What are Three Major Financial Statements?

Three Major Financial Statements

Financial statements act as a report card for a business. The three major financial statements are prepared as a summary of figures and facts showing the financial condition of a business.

They are not only used to show how a business uses its funds committed by the shareholders and the lenders, but also to see where the business stands in terms of its financial position.

  • Profit & Loss Account or Income Statement
  • Balance Sheet or Statement of Financial Position 
  • Cash Flow Statement or Statement Accounting for Variations in Cash


Profit & Loss Account or Income Statement

After the preparation of a trading account, a profit & loss account is prepared to determine the net profit earned or net loss incurred due to the operations of a business. It is an important final account of a business which shows the summarized view of revenues and expenses for a particular accounting period.

In the horizontal form of a P&L account, Gross profit or Gross loss, whatever is determined from the trading account, is transferred accordingly.
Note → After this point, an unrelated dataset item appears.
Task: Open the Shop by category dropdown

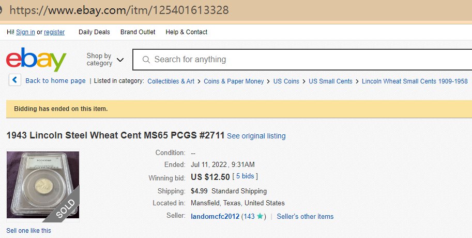Action: point(105,60)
The debit side will have all expenses and the credit side – all receipts, both arising out of day-to-day activities.

The difference between the two sides of this account is either net profit or net loss, which is then transferred to the capital account.


(Sample Format of a P&L Account)

Dr.   Cr.
Particulars Amt Particulars Amt
To Trading A/C (Gross Loss) By Trading A/C (Gross Profit)
To Rent By Commission Earned
To Depreciation  By Bad Debts Recovered 
To Bad Debts  By Interest Earned 
To Printing & Stationery  By Dividends on Share
To Salaries By Example Income 1^
To Legal Cost 
To Example Expense 1^ By Capital A/C (Net Loss)*   
To Capital A/C (Net Profit)*    

*Either of the two will appear. ^Any head can be used instead of the example.


Balance Sheet or a Statement of Financial Position 

After the preparation of trading and P&L account, a balance sheet is to be prepared. It is a statement that shows a detailed listing of assets, liabilities, and capital demonstrating the financial condition of a company on a given date.

It is not only required to be prepared according to the companies act but also needed to ascertain the financial position of a business.

The liabilities and capital are shown on the left-hand side, whereas the assets are shown on the right-hand side. According to the accounting equation Assets = Capital + Liabilities, the total of the Left-hand side should always be equal to the right-hand side in a balance sheet.


(Sample Format of a  Balance Sheet)

Liabilities Amt Assets Amt
Capital Land & Building
Reserves & Surplus Plant & Machinery
Outstanding Expenses Furniture
Loans Stock
Trade Creditors Sundry Debtors
Bills Payable B/R
    Misc. Investments
Total Total 


Cash Flow Statement or Statement Accounting for Variations in Cash

A Cash Flow Statement is a financial statement which is mandatory to be prepared according to the law along with the other two financial statements.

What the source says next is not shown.